Nancy Rue. Zonderkidz, paper $4.99 each (144p) ISBN 0-310-23254-6; -23255-4
Rue's appealing series has made consistent appearances on the CBA bestseller list since it began last year. It's no wonder--Lily, a brainy middle-schooler, is both lively and lifelike, much more robust than her counterparts in other religious-themed fiction. The problems she faces tend to be staples of girls' series: in Ask, for example, Lily starts an advice column in her school paper and ends up needing a dose of her own counsel. When she turns into a "rebel," Lily becomes interested in Martin Luther King Jr. and Mahatma Gandhi and goes overboard with her desire to improve students' treatment at school. But Rue develops these conflicts with imagination and sympathy for her character. Lily's parents and her stalwart friends redirect her to prayer and God. Fortunately, the parents are free-thinking enough that their responses may catch readers off-guard once in a while. A hallmark of this series is its nonfiction tie-ins; companion volumes offer straight, candid and Christian advice on topics related to the novels' themes. For these novels, there will be The Blurry Rules Book: It's a God Thing ($7.99 paper -70152-X) and The It's MY Life Book: It's a God Thing ($7.99 paper, -70153-8), both by Rue. A YWOF (Young Woman of Faith) journal and Bible are also available. (Sept.)
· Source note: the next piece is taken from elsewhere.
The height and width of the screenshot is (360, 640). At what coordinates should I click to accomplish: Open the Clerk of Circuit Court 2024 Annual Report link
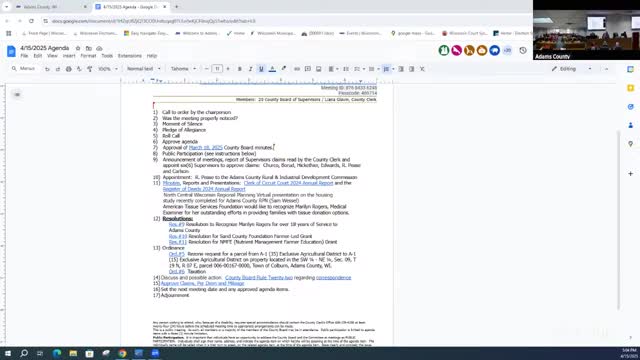click(288, 183)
Tess Kindig, series created by Terry K. Brown. Tommy Nelson, $5.99 paper (134p) ISBN 0-8499-7714-2
TodaysGirls.comLike Lily, the TodaysGirls.com series debuted last year, and its popular Web site has boosted attention for the books. The six heroines (they take turns starring in the different installments) are techno-savvy and chat on-line, and each hosts a different part of their shared (fictional) Web site. The stories here run more toward moral lessons than do those of the other titles reviewed here. In this installment, Bren, the fashion-loving cheerleader, dives into newspaper horoscopes and toys that tell fortunes, to the dismay of Amber, who has a ready supply of Psalms from which to quote. Resolutions tend to be black-and-white: all of Bren's predictions backfire and her interest is utterly quashed, but Amber and the others are happy to embrace her once more. Ages 9-12. (Aug.)